■ Task statement: Output exactly the lines below, starting with the line that has "Task: Uncheck Connect automatically checkbox" and going on through the line that has "Given: Open the Cheat menu", both included, and no other lines.

Collected data entries
== Segment start ==
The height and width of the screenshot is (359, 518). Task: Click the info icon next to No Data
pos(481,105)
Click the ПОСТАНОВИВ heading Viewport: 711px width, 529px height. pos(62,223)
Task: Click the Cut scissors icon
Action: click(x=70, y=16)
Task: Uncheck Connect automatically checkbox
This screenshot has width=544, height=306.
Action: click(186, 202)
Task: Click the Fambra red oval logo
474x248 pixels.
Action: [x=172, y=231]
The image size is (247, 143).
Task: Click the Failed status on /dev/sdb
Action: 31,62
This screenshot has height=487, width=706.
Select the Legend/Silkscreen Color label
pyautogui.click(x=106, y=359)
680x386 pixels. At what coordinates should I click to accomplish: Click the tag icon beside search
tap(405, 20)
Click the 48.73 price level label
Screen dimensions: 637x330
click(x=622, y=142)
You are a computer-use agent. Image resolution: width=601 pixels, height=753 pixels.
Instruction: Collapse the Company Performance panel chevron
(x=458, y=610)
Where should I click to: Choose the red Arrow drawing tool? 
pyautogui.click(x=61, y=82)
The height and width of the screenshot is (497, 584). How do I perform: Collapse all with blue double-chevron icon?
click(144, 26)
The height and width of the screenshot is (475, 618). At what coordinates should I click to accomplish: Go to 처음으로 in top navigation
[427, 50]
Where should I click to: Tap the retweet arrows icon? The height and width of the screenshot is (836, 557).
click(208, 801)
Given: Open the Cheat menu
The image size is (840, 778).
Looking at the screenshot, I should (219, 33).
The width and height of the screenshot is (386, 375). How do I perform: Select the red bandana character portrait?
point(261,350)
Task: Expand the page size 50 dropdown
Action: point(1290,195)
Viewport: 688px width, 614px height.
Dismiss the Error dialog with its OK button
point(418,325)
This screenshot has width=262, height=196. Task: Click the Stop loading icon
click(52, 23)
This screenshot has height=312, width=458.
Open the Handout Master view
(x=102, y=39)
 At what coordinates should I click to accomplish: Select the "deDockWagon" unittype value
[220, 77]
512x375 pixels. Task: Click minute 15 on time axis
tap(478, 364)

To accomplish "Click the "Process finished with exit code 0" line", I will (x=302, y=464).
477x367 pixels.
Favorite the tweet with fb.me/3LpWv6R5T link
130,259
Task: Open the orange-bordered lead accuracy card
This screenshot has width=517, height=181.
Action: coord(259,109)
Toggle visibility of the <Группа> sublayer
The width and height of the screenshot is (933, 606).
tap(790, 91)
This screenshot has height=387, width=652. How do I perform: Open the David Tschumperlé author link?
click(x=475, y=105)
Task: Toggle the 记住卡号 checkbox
== Segment end ==
■ Task output:
Task: Uncheck Connect automatically checkbox
This screenshot has width=544, height=306.
Action: click(186, 202)
Task: Click the Fambra red oval logo
474x248 pixels.
Action: [x=172, y=231]
The image size is (247, 143).
Task: Click the Failed status on /dev/sdb
Action: 31,62
This screenshot has height=487, width=706.
Select the Legend/Silkscreen Color label
pyautogui.click(x=106, y=359)
680x386 pixels. At what coordinates should I click to accomplish: Click the tag icon beside search
tap(405, 20)
Click the 48.73 price level label
Screen dimensions: 637x330
click(x=622, y=142)
You are a computer-use agent. Image resolution: width=601 pixels, height=753 pixels.
Instruction: Collapse the Company Performance panel chevron
(x=458, y=610)
Where should I click to: Choose the red Arrow drawing tool? 
pyautogui.click(x=61, y=82)
The height and width of the screenshot is (497, 584). How do I perform: Collapse all with blue double-chevron icon?
click(144, 26)
The height and width of the screenshot is (475, 618). At what coordinates should I click to accomplish: Go to 처음으로 in top navigation
[427, 50]
Where should I click to: Tap the retweet arrows icon? The height and width of the screenshot is (836, 557).
click(208, 801)
Given: Open the Cheat menu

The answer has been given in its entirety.